CVE Driver Description
CVE-2024-30088 ntoskrnl.exe TOCTOU race in security attribute copy allowing token manipulation
CVE-2024-38106 ntoskrnl.exe Missing lock around VslpEnterIumSecureMode allowing concurrent privilege escalation
CVE-2024-38193 afd.sys UAF race on Registered I/O buffer deregistration during active use
CVE-2024-30089 mskssrv.sys Race condition in streaming service request reference counting
CVE-2023-21768 afd.sys Concurrency race in AFD leading to use-after-free and privilege escalation

AutoPiff Detection

  • spinlock_acquisition_added detects patches adding spinlock acquire/release pairs around previously unprotected shared state accesses
  • mutex_or_resource_lock_added detects addition of fast mutex, ERESOURCE, or pushlock synchronization to protect multi-step operations on shared data
  • cancel_safe_irp_queue_added detects conversion of IRP queuing to use IoCsqInsertIrp/cancel-safe queue pattern, eliminating IRP cancellation races
  • io_remove_lock_added detects addition of IoAcquireRemoveLock/IoReleaseRemoveLock to protect against PnP removal races during active I/O
  • added_interlocked_operation detects replacement of non-atomic read-modify-write sequences with InterlockedIncrement, InterlockedDecrement, or InterlockedCompareExchange
  • added_lock_acquisition detects general lock acquisition additions for shared state protection

Race conditions are the most "meta" vulnerability class: they do not produce a specific type of corruption, but rather they enable corruption that would be impossible in single-threaded execution.

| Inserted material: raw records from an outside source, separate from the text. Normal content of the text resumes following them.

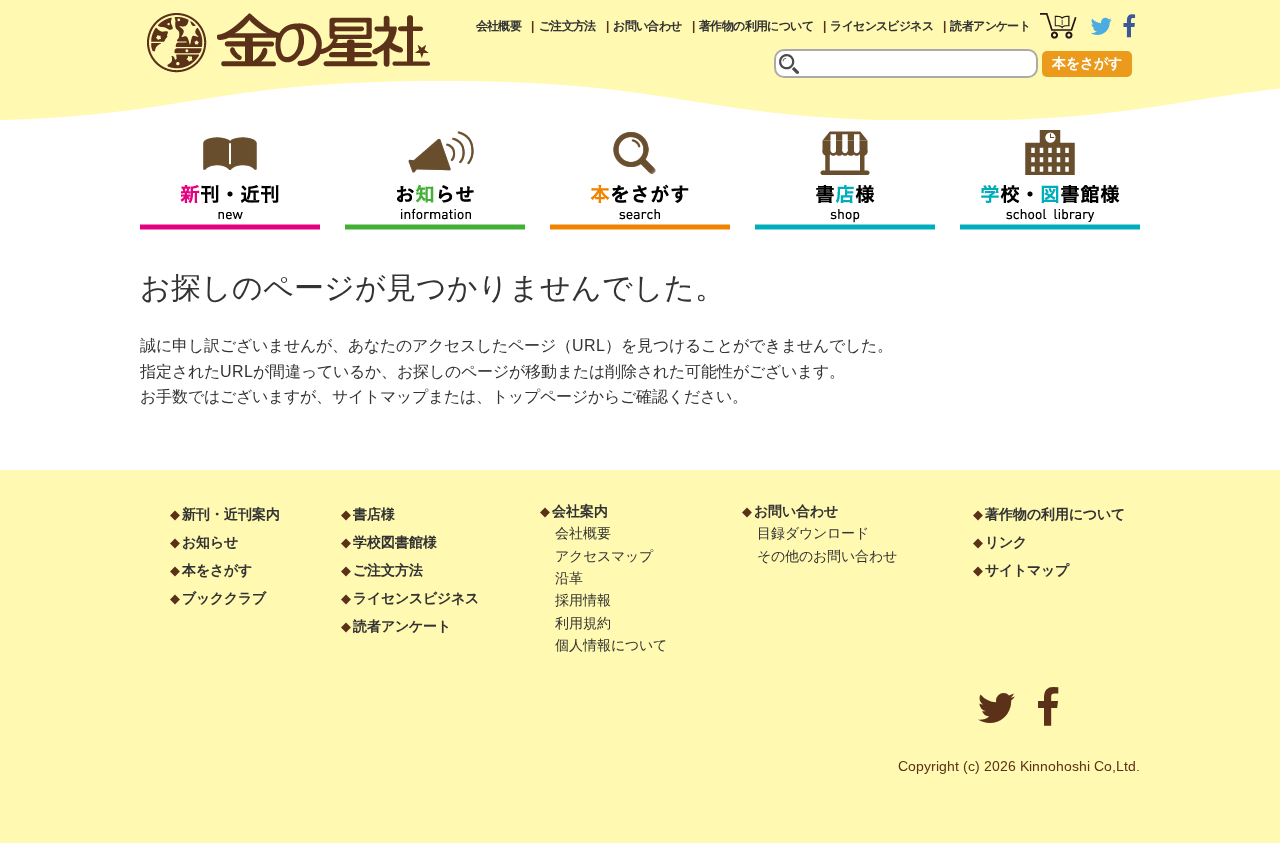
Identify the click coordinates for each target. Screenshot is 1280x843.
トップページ (540, 396)
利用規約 (583, 623)
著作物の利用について (756, 26)
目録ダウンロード (813, 533)
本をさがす (1087, 63)
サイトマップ (380, 396)
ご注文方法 (567, 26)
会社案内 (580, 511)
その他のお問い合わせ (827, 556)
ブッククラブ (224, 598)
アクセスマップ (604, 556)
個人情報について (611, 645)
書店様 (374, 514)
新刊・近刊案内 (231, 514)
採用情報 (583, 600)
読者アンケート (990, 26)
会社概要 (499, 26)
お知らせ (210, 542)
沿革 (569, 578)
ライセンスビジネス (881, 26)
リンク (1006, 542)
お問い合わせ (647, 26)
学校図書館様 (395, 542)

Every use-after-free that involves concurrent free-and-use, every TOCTOU that involves concurrent check-and-modify, and every buffer overflow caused by a concurrently-modified size field is, at its root, a race condition. The distinction matters for detection (you look for missing locks, not missing bounds checks) and for fixing (you add synchronization, not validation).